A la différence de Darwin qui fit de l’Homme un descendant direct des grands singes et qui présenta son travail comme une théorie universelle en passe d’expliquer tout par le simple principe de la sélection naturelle, Wallace ne put s’y résoudre. Il croyait aux forces de l’esprit. Refusant de faire de l’homme un animal comme les autres, et bien qu’athée, il tenta d’expliquer le génie de la pensée humaine par quelque mystérieux dessein de la nature. Pire, ses observations contredisent certains principes darwinistes. Par exemple le fait que le volume de la boîte crânienne des Néandertaliens soit bien supérieur à celui de n’importe quel singe, attestait pour lui que l’intelligence fut donnée à l’homme bien avant qu’il soit en mesure de l’utiliser, et non par adaptation progressive. Au surplus, l’apparence chétive et glabre de l’être humain, contredit le principe selon lequel l’évolution sélectionne toujours des caractéristiques favorables à l’espèce.
Sacrilège que cela pour Darwin qui fut très contrarié par ces prises de position et adjura Wallace de se ranger à son explication, dénuée de toute interprétation téléologique ou anthropomorphique, craignant sinon “qu’il n’assassine totalement leur enfant.”

Il arriva pareille mésaventure à Noam Chomsky, que les études sur le langage, avaient amené à affirmer qu’il s’agissait d’une fonction innée de l’être humain et que derrière la multiplicité et la diversité des idiomes, il existait une grammaire universelle.
Il alla jusqu’à poser qu’une des caractéristiques essentielles de tout langage humain était la récursivité, c’est à dire la capacité à imbriquer plusieurs idées au sein d’une même phrase.
C’était sans compter sur un de ses disciples, Daniel Everett, qui alla durant de nombreuses années étudier les modes de vie et d’expression de peuplades reculées, tels les Pirahãs en Amazonie. Il constata que ces derniers utilisent un langage étrange, mi sifflé, mi chanté, plutôt rudimentaire mais précis et dans lequel il semble vain de trouver la moindre parenté grammaticale avec quelque langue que ce soit, et totalement dénué de toute récursivité et mème de temporalité. Ces gens ne connaissent que l'instant présent, méprisant aussi bien le passé que l'avenir.
Loin d’être une caractéristique innée, née de l’évolution, le langage ne serait donc, selon Everett qu’un outil, tel l’arc et la flèche, mis au point par l’intelligence des êtres humains pour répondre aux problématiques pratiques de l’existence.

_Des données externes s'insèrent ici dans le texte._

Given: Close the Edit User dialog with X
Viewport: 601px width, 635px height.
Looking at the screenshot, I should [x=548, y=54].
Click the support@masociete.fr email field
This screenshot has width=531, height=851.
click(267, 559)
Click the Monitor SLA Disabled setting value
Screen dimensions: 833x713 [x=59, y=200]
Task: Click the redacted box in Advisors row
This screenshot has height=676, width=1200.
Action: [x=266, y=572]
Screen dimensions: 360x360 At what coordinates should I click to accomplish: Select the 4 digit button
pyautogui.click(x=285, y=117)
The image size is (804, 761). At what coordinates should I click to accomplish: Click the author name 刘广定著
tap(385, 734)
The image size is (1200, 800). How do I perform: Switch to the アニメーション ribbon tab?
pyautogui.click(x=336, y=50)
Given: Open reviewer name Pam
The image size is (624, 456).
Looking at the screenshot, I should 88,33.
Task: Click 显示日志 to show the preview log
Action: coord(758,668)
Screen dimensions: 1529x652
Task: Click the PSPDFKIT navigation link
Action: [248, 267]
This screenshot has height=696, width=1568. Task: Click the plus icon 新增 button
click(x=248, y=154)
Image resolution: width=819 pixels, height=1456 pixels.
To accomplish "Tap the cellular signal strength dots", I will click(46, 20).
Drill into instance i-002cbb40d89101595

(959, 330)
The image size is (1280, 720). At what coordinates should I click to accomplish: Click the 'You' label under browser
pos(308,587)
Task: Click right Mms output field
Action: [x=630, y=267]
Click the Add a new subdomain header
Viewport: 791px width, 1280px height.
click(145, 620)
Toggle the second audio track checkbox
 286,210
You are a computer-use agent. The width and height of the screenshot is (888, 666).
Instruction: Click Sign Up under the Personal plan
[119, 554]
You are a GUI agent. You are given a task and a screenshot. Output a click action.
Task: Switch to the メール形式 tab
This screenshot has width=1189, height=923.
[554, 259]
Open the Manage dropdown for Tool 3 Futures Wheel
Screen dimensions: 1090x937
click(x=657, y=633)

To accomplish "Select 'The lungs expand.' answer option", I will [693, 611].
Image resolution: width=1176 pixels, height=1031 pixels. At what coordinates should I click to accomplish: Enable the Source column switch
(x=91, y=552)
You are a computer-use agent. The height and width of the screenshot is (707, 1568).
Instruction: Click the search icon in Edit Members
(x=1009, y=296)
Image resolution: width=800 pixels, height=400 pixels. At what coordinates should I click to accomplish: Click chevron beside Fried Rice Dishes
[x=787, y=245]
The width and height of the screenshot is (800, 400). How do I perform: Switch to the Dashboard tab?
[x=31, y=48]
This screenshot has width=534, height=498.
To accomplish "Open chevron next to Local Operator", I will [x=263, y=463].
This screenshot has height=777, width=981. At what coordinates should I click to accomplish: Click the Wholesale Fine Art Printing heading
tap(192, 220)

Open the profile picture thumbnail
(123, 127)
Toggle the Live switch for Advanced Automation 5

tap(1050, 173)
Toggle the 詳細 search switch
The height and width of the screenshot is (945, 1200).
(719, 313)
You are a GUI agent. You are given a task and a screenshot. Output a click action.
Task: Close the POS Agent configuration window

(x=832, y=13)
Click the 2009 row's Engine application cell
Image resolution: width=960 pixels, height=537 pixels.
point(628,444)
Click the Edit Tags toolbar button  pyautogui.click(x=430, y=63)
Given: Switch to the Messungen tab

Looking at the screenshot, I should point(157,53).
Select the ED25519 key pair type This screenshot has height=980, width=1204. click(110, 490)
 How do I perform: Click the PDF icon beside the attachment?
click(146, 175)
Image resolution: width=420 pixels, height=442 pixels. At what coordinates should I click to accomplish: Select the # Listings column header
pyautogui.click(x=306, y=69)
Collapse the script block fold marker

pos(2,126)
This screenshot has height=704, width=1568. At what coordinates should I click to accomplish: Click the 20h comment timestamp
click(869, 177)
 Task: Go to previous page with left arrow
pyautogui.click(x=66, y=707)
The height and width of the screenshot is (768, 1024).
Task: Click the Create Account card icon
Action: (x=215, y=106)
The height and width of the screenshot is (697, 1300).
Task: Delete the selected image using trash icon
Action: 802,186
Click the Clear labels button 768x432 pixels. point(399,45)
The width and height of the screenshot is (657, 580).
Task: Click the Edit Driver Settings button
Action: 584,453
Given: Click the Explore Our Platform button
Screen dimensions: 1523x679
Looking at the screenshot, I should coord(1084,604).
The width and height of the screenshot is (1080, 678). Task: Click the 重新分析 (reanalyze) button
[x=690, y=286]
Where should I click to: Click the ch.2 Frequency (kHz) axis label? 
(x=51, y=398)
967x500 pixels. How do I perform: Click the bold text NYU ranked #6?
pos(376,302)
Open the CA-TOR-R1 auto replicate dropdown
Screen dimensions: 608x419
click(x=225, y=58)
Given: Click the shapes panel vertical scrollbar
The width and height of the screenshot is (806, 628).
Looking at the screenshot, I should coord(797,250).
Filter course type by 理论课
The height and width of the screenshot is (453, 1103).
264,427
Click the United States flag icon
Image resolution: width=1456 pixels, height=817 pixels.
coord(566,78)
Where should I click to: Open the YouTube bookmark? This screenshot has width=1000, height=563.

Tom Wolfe s’appuie sur ces deux duos contradictoires pour souligner les lacunes de la théorie de l’évolution, laquelle explique sans doute certains phénomènes adaptatifs au cours du temps, mais ne répond aucunement à la plupart des questions fondamentales que pose le Monde dans lequel nous vivons, notamment celles relatives à son origine.
A vrai dire, l’écrivain révèle que son questionnement naquit lors la lecture d’un article de la revue Frontiers in Psychology signé en 2014 par une belle brochette de ténors de la théorie évolutionniste, dont Noam Chomsky. Dans ce texte ils avouent en choeur que “les interrogations les plus fondamentales sur les origines et l’évolution de nos capacités linguistiques restent plus insolubles que jamais.”
Cet aveu d’impuissance redonne au langage toute son aura magique qui fait de l’être humain une créature à part. Selon Tom Wolfe, “C’est le langage qui a conféré à l’animal humain la force de conquérir chaque pouce de terre ferme sur cette planète, de gouverner chaque créature discernable à l’oeil, et de se goinfrer de plus de la moitié des ressources comestibles de l’océan. Et pourtant, cette mise en coupe réglée du globe terrestre n’est qu’un résultat mineur de la puissance de la parole: son principal exploit, c’est d’avoir créé l’ego, la conscience de soi !”
C‘est aussi l’occasion de reprendre l’argumentation du linguiste et orientaliste Max Müller (1823-1900), contemporain de Darwin, qui affirmait contre ce dernier que “la science du langage permettra de repousser les théories extrêmes des évolutionnistes, et de tracer une ligne ferme et indiscutable entre l’humain et le bestial” et qui pouvait s’exclamer sans avoir été pris en défaut à ce jour : “le langage est notre Rubicon et aucun animal n’osera le franchir.”
De son côté, Tom Wolfe, assez satisfait de son exégèse mi sérieuse mi humoristique, mais toujours excitante et remarquablement bien documentée, peut conclure sur une figure de style en forme de pirouette : “Dire que les animaux ont évolué jusqu’à devenir des êtres humains revient à soutenir que le marbre de Carrare a évolué jusqu’à être le David de Michel-Ange.”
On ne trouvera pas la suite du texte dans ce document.